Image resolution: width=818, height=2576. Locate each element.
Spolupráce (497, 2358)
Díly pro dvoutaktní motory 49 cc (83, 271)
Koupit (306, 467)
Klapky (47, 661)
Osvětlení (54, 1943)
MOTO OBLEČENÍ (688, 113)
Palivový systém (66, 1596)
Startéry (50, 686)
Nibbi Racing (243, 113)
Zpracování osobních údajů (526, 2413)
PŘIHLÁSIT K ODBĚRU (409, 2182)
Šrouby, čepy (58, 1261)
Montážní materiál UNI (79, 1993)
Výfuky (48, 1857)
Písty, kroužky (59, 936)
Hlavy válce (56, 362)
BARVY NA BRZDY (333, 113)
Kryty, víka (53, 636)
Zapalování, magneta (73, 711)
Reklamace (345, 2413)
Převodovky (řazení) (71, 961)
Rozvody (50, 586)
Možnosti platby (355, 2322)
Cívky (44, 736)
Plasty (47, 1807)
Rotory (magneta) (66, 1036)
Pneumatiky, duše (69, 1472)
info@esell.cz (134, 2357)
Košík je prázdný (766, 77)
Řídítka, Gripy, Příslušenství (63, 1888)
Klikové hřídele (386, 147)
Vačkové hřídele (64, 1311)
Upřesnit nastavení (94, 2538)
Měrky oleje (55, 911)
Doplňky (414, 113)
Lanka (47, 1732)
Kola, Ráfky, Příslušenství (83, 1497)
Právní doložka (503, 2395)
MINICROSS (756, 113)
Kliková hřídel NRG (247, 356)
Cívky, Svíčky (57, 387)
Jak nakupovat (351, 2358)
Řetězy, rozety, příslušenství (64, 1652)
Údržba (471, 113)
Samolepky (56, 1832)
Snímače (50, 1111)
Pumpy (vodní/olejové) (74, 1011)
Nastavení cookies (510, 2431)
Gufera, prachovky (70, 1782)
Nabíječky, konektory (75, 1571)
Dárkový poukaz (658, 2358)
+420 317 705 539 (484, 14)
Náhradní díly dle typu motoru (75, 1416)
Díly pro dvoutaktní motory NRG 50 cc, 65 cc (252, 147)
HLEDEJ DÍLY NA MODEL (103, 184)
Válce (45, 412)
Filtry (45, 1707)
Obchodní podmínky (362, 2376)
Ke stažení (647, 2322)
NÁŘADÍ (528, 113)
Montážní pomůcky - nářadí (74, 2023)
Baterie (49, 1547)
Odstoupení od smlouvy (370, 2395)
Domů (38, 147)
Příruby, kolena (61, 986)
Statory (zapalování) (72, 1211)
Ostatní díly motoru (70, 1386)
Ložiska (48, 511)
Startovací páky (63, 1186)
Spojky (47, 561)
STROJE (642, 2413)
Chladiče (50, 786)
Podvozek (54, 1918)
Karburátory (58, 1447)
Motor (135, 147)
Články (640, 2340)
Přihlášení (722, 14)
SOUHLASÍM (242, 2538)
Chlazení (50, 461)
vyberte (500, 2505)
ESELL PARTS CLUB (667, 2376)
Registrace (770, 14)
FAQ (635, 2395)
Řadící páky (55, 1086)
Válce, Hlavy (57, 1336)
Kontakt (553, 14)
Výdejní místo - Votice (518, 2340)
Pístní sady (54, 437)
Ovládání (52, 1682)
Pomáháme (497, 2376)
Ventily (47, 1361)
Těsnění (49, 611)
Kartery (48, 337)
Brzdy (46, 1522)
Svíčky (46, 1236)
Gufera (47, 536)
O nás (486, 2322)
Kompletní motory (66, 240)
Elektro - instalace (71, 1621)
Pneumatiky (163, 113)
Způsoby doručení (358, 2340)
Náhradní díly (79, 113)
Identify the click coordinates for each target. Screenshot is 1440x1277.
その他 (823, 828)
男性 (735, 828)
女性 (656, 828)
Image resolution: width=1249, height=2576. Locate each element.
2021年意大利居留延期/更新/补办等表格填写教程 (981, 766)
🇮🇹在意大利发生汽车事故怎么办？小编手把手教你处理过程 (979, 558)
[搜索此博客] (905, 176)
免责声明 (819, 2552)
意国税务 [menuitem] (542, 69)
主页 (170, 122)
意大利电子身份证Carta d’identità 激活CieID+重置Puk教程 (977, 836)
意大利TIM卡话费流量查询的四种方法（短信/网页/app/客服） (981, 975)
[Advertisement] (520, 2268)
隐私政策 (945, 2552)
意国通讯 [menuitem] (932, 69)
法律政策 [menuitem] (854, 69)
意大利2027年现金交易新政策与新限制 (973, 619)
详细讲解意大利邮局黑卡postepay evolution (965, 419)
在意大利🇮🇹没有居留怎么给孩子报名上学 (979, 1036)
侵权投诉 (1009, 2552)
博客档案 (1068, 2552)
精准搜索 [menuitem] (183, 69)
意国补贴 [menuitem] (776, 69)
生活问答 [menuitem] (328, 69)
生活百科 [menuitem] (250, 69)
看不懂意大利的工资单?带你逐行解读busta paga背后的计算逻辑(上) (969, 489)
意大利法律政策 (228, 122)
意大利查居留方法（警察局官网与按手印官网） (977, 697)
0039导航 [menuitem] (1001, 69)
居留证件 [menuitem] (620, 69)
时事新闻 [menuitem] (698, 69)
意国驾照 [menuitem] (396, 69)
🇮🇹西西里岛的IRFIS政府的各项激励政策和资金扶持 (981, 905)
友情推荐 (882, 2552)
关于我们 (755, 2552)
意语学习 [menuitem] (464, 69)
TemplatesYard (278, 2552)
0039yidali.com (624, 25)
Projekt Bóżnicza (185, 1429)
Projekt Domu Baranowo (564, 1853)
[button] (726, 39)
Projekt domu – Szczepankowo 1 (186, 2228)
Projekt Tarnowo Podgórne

.....

Please turn the records above into a numbered list, leaving out any blank lines.

1. Image resolution: width=818, height=2576. Locate each element.
2. Spolupráce (497, 2358)
3. Díly pro dvoutaktní motory 49 cc (83, 271)
4. Koupit (306, 467)
5. Klapky (47, 661)
6. Osvětlení (54, 1943)
7. MOTO OBLEČENÍ (688, 113)
8. Palivový systém (66, 1596)
9. Startéry (50, 686)
10. Nibbi Racing (243, 113)
11. Zpracování osobních údajů (526, 2413)
12. PŘIHLÁSIT K ODBĚRU (409, 2182)
13. Šrouby, čepy (58, 1261)
14. Montážní materiál UNI (79, 1993)
15. Výfuky (48, 1857)
16. Písty, kroužky (59, 936)
17. Hlavy válce (56, 362)
18. BARVY NA BRZDY (333, 113)
19. Kryty, víka (53, 636)
20. Zapalování, magneta (73, 711)
21. Reklamace (345, 2413)
22. Převodovky (řazení) (71, 961)
23. Rozvody (50, 586)
24. Možnosti platby (355, 2322)
25. Cívky (44, 736)
26. Plasty (47, 1807)
27. Rotory (magneta) (66, 1036)
28. Pneumatiky, duše (69, 1472)
29. info@esell.cz (134, 2357)
30. Košík je prázdný (766, 77)
31. Řídítka, Gripy, Příslušenství (63, 1888)
32. Klikové hřídele (386, 147)
33. Vačkové hřídele (64, 1311)
34. Upřesnit nastavení (94, 2538)
35. Měrky oleje (55, 911)
36. Doplňky (414, 113)
37. Lanka (47, 1732)
38. Kola, Ráfky, Příslušenství (83, 1497)
39. Právní doložka (503, 2395)
40. MINICROSS (756, 113)
41. Kliková hřídel NRG (247, 356)
42. Cívky, Svíčky (57, 387)
43. Jak nakupovat (351, 2358)
44. Řetězy, rozety, příslušenství (64, 1652)
45. Údržba (471, 113)
46. Samolepky (56, 1832)
47. Snímače (50, 1111)
48. Pumpy (vodní/olejové) (74, 1011)
49. Nastavení cookies (510, 2431)
50. Gufera, prachovky (70, 1782)
51. Nabíječky, konektory (75, 1571)
52. Dárkový poukaz (658, 2358)
53. +420 317 705 539 (484, 14)
54. Náhradní díly dle typu motoru (75, 1416)
55. Díly pro dvoutaktní motory NRG 50 cc, 65 cc (252, 147)
56. HLEDEJ DÍLY NA MODEL (103, 184)
57. Válce (45, 412)
58. Filtry (45, 1707)
59. Obchodní podmínky (362, 2376)
60. Ke stažení (647, 2322)
61. NÁŘADÍ (528, 113)
62. Montážní pomůcky - nářadí (74, 2023)
63. Baterie (49, 1547)
64. Odstoupení od smlouvy (370, 2395)
65. Domů (38, 147)
66. Příruby, kolena (61, 986)
67. Statory (zapalování) (72, 1211)
68. Ostatní díly motoru (70, 1386)
69. Ložiska (48, 511)
70. Startovací páky (63, 1186)
71. Spojky (47, 561)
72. STROJE (642, 2413)
73. Chladiče (50, 786)
74. Podvozek (54, 1918)
75. Karburátory (58, 1447)
76. Motor (135, 147)
77. Články (640, 2340)
78. Přihlášení (722, 14)
79. SOUHLASÍM (242, 2538)
80. Chlazení (50, 461)
81. vyberte (500, 2505)
82. ESELL PARTS CLUB (667, 2376)
83. Registrace (770, 14)
84. FAQ (635, 2395)
85. Řadící páky (55, 1086)
86. Válce, Hlavy (57, 1336)
87. Kontakt (553, 14)
88. Výdejní místo - Votice (518, 2340)
89. Pístní sady (54, 437)
90. Ovládání (52, 1682)
91. Pomáháme (497, 2376)
92. Ventily (47, 1361)
93. Těsnění (49, 611)
94. Kartery (48, 337)
95. Brzdy (46, 1522)
96. Svíčky (46, 1236)
97. Gufera (47, 536)
98. O nás (486, 2322)
99. Kompletní motory (66, 240)
100. Elektro - instalace (71, 1621)
101. Pneumatiky (163, 113)
102. Způsoby doručení (358, 2340)
103. Náhradní díly (79, 113)
104. Identify the click coordinates for each target. Screenshot is 1440x1277.
105. その他 (823, 828)
106. 男性 (735, 828)
107. 女性 (656, 828)
108. Image resolution: width=1249, height=2576. Locate each element.
109. 2021年意大利居留延期/更新/补办等表格填写教程 (981, 766)
110. 🇮🇹在意大利发生汽车事故怎么办？小编手把手教你处理过程 (979, 558)
111. [搜索此博客] (905, 176)
112. 免责声明 (819, 2552)
113. 意国税务 [menuitem] (542, 69)
114. 主页 (170, 122)
115. 意大利电子身份证Carta d’identità 激活CieID+重置Puk教程 (977, 836)
116. 意大利TIM卡话费流量查询的四种方法（短信/网页/app/客服） (981, 975)
117. [Advertisement] (520, 2268)
118. 隐私政策 (945, 2552)
119. 意国通讯 [menuitem] (932, 69)
120. 法律政策 [menuitem] (854, 69)
121. 意大利2027年现金交易新政策与新限制 (973, 619)
122. 详细讲解意大利邮局黑卡postepay evolution (965, 419)
123. 在意大利🇮🇹没有居留怎么给孩子报名上学 (979, 1036)
124. 侵权投诉 (1009, 2552)
125. 博客档案 (1068, 2552)
126. 精准搜索 [menuitem] (183, 69)
127. 意国补贴 [menuitem] (776, 69)
128. 生活问答 [menuitem] (328, 69)
129. 生活百科 [menuitem] (250, 69)
130. 看不懂意大利的工资单?带你逐行解读busta paga背后的计算逻辑(上) (969, 489)
131. 意大利法律政策 (228, 122)
132. 意大利查居留方法（警察局官网与按手印官网） (977, 697)
133. 0039导航 [menuitem] (1001, 69)
134. 居留证件 [menuitem] (620, 69)
135. 时事新闻 [menuitem] (698, 69)
136. 意国驾照 [menuitem] (396, 69)
137. 🇮🇹西西里岛的IRFIS政府的各项激励政策和资金扶持 (981, 905)
138. 友情推荐 (882, 2552)
139. 关于我们 (755, 2552)
140. 意语学习 [menuitem] (464, 69)
141. TemplatesYard (278, 2552)
142. 0039yidali.com (624, 25)
143. Projekt Bóżnicza (185, 1429)
144. Projekt Domu Baranowo (564, 1853)
145. [button] (726, 39)
146. Projekt domu – Szczepankowo 1 (186, 2228)
147. Projekt Tarnowo Podgórne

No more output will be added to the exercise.